▶ _Pedido_
Prossiga o relato sobre o crescimento da Cacá, começando logo após a última frase.

━━━ Trecho do texto

Fomos pra cozinha, conversando, minha tia arrumando janta. Cacá ficou na sala, brincando, dançando, bagunçando tudo pelo chão (haja chão pra espalhar coisa. Tem mais coisa que chão?).
Volto, dou uma olhada nela. Tudo ok.
Volto de novo, depois de um tempo. Tudo ok, ainda.
Mais uma espiadela, só de leve. Continua tudo 100%.

- Ô, mamãe!
- Oi, boneca.
- Você vem ficá aqui, migo? Por favor?
- Já venho, filha. Estou ajudando a Dedé...
- Ah, pena... Eu vou.

E ela vem pra cozinha, carregada dos livrinhos.

- Leva os livros pra sala, filha, que aqui não é lugar.

E ela leva.

Cadê o neném? Oras, mas se já faz tempo que eu sei que não tem neném, mais, tem menininha, só, por que estou surpresa?
Mas cadê o neném? Fica sozinha. Se vira. Argumenta. "Só um pouquinho, só um pouquinho...". Entende. E daí que tem birra, de vez em quando? Ontem eu fiquei esperando a birra aparecer, só pra ela me lembrar que a Cacá ainda é pequenininha, como ela mesma diz, mas a birra não veio. Danada.

Na ausência da birra, Cacá ficou maior. E independente. Resolvida. Eu pergunto se quer que eu dê, se quer que eu abra - "não, obrigada". Sei que hoje é outro dia, ninguém garante que hoje no chão não esteja a própria Clara - porque eu mandei guardar os livrinhos, porque eu não sentei ao seu lado -, mas é um prenúncio certo, nem prenúncio é, é anúncio, ela está crescendo. A olhos vistos. A ouvidos. A braços que carregam os muitos quilos. Ela está se desenvolvendo, que é bem mais legal que crescer.

━━━━━━
━━━ Linhas de dados

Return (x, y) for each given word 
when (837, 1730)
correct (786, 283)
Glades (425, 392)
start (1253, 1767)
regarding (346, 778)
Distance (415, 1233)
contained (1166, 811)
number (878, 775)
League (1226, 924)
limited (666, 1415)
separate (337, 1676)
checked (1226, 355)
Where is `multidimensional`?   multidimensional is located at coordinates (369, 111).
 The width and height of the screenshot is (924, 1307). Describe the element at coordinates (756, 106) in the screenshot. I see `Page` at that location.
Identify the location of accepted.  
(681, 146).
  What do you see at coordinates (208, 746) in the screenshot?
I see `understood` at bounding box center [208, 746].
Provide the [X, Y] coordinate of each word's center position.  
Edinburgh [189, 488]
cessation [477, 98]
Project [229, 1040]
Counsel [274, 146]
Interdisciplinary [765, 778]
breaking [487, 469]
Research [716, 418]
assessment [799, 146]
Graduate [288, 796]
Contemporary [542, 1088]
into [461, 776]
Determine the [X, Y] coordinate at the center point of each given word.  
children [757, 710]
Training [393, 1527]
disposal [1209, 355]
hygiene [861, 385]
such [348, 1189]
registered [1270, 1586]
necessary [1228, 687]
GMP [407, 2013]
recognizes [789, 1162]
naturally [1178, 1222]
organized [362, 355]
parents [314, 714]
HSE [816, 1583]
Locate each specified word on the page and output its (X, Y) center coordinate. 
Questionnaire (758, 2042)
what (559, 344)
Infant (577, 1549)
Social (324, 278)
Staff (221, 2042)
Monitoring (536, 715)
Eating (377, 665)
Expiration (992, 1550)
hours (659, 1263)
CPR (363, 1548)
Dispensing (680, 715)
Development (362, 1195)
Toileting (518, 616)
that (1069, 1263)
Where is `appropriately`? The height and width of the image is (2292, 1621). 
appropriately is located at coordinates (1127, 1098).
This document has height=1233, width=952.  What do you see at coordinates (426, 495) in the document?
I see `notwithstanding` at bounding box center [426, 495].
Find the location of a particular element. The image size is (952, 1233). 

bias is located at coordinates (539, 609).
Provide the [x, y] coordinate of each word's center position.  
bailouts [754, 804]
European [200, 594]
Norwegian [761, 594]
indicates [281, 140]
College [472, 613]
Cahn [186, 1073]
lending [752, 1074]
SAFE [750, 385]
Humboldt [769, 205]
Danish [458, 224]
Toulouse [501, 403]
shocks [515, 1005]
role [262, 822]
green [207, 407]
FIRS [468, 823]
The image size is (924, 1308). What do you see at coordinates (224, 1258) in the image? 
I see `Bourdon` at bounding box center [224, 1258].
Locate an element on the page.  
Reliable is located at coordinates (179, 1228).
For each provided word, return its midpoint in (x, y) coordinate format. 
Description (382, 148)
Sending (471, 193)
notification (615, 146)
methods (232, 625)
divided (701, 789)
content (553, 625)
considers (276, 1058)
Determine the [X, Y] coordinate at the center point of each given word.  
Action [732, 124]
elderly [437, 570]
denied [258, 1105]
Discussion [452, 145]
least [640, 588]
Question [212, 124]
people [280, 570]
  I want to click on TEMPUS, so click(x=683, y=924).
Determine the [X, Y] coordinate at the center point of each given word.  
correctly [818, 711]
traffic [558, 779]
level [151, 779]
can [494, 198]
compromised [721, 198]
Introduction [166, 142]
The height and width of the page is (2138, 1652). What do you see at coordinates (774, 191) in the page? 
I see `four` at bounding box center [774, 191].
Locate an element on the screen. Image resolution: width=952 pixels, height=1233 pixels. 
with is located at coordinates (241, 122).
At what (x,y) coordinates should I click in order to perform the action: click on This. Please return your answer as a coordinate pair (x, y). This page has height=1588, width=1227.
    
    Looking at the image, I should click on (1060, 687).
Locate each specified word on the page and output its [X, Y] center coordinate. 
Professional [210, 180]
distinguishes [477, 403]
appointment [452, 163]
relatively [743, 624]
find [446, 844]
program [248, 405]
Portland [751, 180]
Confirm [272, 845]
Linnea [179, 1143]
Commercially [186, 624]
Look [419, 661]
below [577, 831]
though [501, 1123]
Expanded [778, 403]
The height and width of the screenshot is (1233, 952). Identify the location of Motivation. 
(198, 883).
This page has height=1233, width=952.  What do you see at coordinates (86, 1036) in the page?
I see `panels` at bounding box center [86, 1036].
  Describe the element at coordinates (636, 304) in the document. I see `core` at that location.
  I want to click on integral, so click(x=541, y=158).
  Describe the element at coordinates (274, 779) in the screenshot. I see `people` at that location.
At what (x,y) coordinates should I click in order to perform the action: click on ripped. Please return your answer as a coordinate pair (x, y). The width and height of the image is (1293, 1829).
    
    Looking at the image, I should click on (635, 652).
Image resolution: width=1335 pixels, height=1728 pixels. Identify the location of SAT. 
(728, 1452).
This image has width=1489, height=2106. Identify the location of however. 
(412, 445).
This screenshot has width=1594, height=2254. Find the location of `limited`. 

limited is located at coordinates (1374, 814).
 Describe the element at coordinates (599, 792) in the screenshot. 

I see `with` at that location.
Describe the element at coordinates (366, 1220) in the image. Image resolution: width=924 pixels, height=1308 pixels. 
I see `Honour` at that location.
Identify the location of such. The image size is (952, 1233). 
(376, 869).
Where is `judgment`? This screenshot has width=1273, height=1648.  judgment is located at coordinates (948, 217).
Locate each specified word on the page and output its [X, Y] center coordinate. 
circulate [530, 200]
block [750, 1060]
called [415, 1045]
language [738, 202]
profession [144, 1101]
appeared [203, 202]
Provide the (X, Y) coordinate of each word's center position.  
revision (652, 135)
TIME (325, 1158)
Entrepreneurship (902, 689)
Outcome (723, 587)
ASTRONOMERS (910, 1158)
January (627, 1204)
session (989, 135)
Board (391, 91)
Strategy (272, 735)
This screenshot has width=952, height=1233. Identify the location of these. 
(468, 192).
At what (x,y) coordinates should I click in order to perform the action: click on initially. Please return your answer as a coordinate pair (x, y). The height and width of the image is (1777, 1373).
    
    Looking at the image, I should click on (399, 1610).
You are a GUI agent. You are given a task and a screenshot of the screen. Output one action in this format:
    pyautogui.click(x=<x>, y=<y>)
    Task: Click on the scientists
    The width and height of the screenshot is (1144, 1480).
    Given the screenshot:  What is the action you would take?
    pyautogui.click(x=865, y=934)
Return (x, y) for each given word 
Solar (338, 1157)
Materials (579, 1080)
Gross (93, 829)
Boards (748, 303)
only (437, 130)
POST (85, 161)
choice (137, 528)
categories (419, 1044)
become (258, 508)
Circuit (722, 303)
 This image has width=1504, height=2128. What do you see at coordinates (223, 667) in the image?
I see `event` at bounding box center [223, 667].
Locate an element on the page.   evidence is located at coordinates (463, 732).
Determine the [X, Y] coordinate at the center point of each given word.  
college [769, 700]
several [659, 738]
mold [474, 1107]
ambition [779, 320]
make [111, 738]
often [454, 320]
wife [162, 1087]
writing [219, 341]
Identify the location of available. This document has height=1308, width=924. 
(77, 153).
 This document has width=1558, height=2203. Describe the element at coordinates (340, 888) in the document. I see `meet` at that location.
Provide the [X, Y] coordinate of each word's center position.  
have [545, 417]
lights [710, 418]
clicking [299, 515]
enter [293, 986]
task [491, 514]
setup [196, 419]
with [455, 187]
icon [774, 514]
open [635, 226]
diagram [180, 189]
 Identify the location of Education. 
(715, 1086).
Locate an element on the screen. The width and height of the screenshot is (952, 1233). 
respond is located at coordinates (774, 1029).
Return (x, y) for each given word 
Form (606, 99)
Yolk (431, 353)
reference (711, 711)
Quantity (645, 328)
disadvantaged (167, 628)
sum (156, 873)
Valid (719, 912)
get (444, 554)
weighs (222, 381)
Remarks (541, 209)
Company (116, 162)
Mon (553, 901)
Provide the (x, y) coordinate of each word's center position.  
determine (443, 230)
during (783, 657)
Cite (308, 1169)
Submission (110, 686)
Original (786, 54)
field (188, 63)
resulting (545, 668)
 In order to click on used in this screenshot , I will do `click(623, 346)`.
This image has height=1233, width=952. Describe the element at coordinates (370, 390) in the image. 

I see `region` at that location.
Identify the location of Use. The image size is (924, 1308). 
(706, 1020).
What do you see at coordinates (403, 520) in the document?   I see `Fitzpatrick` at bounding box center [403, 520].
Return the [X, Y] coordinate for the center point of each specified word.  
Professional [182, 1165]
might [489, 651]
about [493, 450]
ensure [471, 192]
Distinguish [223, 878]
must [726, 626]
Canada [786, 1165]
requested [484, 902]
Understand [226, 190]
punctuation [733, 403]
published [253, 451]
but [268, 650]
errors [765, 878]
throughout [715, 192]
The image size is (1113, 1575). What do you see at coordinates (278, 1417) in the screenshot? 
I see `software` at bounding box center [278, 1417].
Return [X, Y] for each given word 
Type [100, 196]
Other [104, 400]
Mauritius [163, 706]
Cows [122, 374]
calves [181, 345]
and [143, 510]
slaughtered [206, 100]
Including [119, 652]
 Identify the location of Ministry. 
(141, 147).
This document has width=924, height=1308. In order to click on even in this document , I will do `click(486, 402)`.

━━━━━━

▶ _Resposta do exercício_
É engraçado, isso. A criança nasce precisando da gente pra tudo. Depois começa "vou fazer o mamá sozinha", "eu pego a água!", "mamãe, eu vou lavar a minha mão, tá bom?". A gente vai percebendo que precisar, mesmo, eles não precisam da gente pra praticamente nada. Quando foi que aconteceu o inverso da equação, e eu passei a precisar dela para precisamente tudo?

terça-feira, 18 de março de 2014

A Figura

Eu imaginava e tal, todo mundo sabe que quando chega essa fase de falar de tudo, fazer quase de tudo, a criança fica uma figurinha. Mas quando acontece, mesmo, é impossível que você não se surpreenda pelo menos um pouquinho.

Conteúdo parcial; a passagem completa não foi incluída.